**Try it**
Reproduce the article below about UK Finance's chair and post-Covid economics word for word, in full.

**Document extract**
————

“This crisis has been the polar opposite of the last crisis”: UK Finance's chair on post-Covid economics

“This crisis has been the polar opposite of the last crisis”: UK Finance's chair on post-Covid economics

On a trip to Downing Street as a schoolboy Robert Wigley resolved to make it in the world of finance. It was the start of the golden era for the City of London and his success in a national business competition won him an invite to a reception with Margaret Thatcher. After being introduced to some finance heavyweights by the prime minister Wigley was invited to visit a bank – the formative experience that pushed him into a career in banking.


After qualifying as an accountant Wigley spent 26 years making his name in finance, first at the investment bank Morgan Grenfell and later at Merrill Lynch, where he became chairman of the bank’s operations across Europe, the Middle East and Africa in 2003. While there he oversaw a number of high-profile deals including Sir Philip Green's £850m acquisition of now-bankrupt retail group Arcadia and Asda’s sale to Walmart.

————

**Information supplied**
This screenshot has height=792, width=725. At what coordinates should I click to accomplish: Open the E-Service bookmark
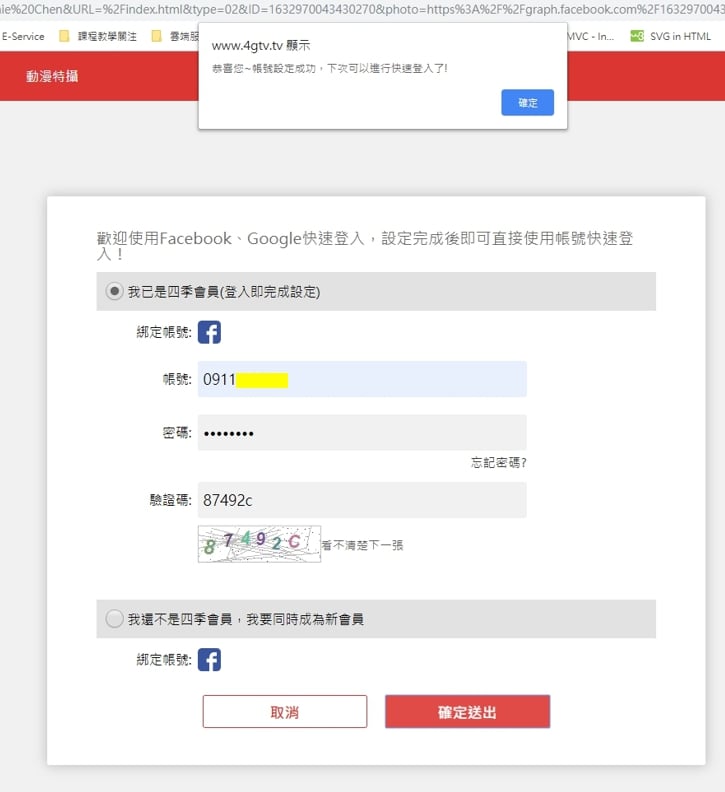(23, 36)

————

**Output below**
“This crisis has been the polar opposite of the last crisis”: UK Finance's chair on post-Covid economics

“This crisis has been the polar opposite of the last crisis”: UK Finance's chair on post-Covid economics

On a trip to Downing Street as a schoolboy Robert Wigley resolved to make it in the world of finance. It was the start of the golden era for the City of London and his success in a national business competition won him an invite to a reception with Margaret Thatcher. After being introduced to some finance heavyweights by the prime minister Wigley was invited to visit a bank – the formative experience that pushed him into a career in banking.


After qualifying as an accountant Wigley spent 26 years making his name in finance, first at the investment bank Morgan Grenfell and later at Merrill Lynch, where he became chairman of the bank’s operations across Europe, the Middle East and Africa in 2003. While there he oversaw a number of high-profile deals including Sir Philip Green's £850m acquisition of now-bankrupt retail group Arcadia and Asda’s sale to Walmart.